O. Coronell, F.A. Leibfarth, A.S. Gorzalski
UNC Chapel Hill,
United States
Summary:
Per and polyfluoroalkyl substances (PFAS) are a large, persistent class of contaminants that are widespread in the environment and present in numerous industrial waste streams. As regulations in the United States and worldwide tighten, the need for effective, scalable PFAS filtration technologies has become urgent. Existing sorbents suffer from low capacity and poor selectivity—especially for short chain PFAS—leading to frequent replacement and high operating costs. We have developed a regenerable, specialty granular resin that employs novel chemistries designed to capture PFAS efficiently. Bench and pilot scale performance tests reveal clear advantages over leading commercial ion exchange resins (IERs). When used as a single use sorbent, our resin consistently achieved substantially longer bed volumes to breakthrough for ultra short chain PFAS (e.g., 30-40 % longer for PFPrA at pilot scale) and comparable or greater breakthrough volumes for long chain PFAS such as PFOA. Unlike commercial IERs, which exhibited “PFAS peaking”—effluent concentrations exceeding influent concentrations due to displacement by competing sorbates—our resin showed no such effect, removing up to five times more ultra short chain PFAS per mass of resin by the end of the pilot run.

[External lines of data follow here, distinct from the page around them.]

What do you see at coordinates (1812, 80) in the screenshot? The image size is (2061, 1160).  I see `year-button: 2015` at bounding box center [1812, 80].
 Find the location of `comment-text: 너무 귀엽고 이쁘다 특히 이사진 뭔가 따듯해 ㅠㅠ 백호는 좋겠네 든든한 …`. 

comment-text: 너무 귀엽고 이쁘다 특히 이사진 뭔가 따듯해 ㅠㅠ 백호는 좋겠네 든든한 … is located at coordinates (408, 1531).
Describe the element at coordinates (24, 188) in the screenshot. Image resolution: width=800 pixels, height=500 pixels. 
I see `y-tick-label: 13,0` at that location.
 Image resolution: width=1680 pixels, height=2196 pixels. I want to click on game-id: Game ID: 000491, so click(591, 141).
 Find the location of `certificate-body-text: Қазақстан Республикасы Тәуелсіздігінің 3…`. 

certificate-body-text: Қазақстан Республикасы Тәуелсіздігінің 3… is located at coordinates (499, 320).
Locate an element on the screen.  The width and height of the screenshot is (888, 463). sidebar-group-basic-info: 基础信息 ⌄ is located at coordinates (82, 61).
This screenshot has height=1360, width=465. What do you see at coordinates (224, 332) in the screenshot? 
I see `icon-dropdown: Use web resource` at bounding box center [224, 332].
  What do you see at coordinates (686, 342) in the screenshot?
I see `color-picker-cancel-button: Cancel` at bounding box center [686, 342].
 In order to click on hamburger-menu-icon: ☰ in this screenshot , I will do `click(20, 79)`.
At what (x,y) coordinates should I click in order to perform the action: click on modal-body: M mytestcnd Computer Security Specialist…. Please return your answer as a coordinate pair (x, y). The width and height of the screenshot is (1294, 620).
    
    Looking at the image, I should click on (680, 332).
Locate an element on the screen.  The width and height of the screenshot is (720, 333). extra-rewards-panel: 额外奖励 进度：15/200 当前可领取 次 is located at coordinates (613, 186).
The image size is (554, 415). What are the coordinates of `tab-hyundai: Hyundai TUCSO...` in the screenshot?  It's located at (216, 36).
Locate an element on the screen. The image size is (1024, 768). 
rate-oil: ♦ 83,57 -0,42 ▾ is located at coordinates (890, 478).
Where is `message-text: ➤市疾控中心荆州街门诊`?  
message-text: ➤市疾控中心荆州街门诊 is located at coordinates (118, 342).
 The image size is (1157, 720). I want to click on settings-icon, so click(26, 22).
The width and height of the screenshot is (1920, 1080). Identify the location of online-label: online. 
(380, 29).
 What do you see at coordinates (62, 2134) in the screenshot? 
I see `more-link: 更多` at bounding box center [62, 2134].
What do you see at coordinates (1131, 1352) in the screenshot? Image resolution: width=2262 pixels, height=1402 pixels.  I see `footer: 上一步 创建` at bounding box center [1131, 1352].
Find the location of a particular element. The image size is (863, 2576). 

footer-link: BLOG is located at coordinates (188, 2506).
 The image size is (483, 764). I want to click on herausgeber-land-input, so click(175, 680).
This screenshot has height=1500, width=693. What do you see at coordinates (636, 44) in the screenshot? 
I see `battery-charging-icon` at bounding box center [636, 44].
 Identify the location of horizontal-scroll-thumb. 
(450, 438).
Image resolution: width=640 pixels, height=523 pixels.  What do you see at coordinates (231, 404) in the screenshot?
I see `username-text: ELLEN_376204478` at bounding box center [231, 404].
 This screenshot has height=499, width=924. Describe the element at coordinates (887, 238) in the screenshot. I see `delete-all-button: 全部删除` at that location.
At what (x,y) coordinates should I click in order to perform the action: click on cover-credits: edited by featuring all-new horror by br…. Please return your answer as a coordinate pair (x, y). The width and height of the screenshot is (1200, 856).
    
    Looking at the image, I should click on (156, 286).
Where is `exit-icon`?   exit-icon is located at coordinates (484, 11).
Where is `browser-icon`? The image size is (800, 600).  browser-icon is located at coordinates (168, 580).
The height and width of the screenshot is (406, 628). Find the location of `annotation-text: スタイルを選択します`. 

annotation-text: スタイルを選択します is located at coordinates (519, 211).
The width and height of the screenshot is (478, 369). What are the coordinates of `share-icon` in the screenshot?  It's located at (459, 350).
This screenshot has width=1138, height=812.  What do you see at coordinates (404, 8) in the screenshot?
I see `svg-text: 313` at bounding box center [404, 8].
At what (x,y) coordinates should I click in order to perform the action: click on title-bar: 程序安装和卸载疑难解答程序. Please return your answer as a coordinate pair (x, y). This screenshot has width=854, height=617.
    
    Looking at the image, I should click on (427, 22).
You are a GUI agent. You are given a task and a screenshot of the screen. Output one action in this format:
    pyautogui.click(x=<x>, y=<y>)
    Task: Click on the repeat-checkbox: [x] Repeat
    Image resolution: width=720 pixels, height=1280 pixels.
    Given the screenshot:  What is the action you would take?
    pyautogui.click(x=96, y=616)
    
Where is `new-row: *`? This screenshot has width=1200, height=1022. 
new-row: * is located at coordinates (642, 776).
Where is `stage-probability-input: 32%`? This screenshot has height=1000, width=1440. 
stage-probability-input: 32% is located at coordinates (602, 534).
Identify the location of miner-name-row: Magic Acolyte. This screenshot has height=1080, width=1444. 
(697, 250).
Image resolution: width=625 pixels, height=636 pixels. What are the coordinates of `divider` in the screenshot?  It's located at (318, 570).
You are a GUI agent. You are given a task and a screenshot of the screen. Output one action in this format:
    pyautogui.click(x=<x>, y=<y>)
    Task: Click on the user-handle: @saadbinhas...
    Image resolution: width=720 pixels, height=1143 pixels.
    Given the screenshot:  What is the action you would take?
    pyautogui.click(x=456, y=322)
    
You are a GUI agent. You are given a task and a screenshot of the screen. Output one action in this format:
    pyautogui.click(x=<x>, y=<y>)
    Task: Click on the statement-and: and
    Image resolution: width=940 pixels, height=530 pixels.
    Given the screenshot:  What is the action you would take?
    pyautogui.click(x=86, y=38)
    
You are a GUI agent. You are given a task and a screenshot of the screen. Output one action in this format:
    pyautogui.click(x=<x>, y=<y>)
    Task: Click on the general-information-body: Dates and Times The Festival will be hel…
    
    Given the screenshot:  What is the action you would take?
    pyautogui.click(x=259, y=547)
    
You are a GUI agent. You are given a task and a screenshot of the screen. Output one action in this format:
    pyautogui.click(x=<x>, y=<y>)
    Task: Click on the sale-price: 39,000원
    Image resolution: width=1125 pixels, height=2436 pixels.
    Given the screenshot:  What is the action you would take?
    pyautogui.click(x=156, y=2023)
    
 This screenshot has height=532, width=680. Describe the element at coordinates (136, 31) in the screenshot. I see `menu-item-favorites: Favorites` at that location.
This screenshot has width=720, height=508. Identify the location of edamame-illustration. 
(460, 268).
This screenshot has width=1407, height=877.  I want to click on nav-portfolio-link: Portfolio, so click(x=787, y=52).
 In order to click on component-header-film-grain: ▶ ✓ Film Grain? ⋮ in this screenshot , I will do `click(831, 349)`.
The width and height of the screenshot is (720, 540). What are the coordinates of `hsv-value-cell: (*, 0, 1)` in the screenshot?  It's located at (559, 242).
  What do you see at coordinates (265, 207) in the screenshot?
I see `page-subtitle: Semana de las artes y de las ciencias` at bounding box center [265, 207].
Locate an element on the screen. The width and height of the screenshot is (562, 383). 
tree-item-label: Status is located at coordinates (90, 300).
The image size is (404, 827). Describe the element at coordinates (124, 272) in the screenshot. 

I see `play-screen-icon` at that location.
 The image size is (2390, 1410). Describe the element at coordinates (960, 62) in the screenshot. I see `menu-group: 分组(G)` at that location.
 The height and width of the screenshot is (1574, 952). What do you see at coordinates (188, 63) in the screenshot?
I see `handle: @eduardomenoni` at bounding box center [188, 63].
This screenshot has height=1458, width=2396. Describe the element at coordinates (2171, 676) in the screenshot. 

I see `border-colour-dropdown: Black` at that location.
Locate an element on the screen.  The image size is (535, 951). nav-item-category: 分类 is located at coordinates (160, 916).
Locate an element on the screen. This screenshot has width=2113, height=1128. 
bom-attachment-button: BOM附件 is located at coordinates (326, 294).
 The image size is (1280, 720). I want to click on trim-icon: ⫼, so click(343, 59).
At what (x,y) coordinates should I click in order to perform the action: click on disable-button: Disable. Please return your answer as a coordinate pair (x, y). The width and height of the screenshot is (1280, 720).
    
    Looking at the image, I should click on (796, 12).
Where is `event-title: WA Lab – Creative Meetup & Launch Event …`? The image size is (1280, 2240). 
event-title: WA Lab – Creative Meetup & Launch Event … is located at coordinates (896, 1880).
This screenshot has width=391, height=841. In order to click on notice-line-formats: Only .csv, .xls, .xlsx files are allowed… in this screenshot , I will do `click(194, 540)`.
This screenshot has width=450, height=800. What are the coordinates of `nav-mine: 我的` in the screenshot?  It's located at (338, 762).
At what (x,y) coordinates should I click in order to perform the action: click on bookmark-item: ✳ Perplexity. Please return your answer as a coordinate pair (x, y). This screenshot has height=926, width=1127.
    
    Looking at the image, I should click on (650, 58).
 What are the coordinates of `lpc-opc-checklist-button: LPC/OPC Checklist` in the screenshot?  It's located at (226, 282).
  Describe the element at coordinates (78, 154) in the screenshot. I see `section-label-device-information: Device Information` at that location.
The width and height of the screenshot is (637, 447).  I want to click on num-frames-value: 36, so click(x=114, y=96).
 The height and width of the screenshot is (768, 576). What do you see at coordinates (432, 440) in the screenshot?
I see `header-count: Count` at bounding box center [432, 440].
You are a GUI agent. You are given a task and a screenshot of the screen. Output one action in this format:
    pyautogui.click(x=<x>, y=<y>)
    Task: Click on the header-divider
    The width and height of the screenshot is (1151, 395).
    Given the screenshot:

In regenerable mode, brine based regeneration at bench-scale enabled the resin to treat up to four times more bed volumes before long chain PFAS (e.g., PFOA) breakthrough compared with a single use benchmark IER. These results demonstrate that the novel resin can outperform commercial IERs both as a single use and as a regenerable sorbent, with the latter mode delivering the greatest cost and sustainability benefits for end users.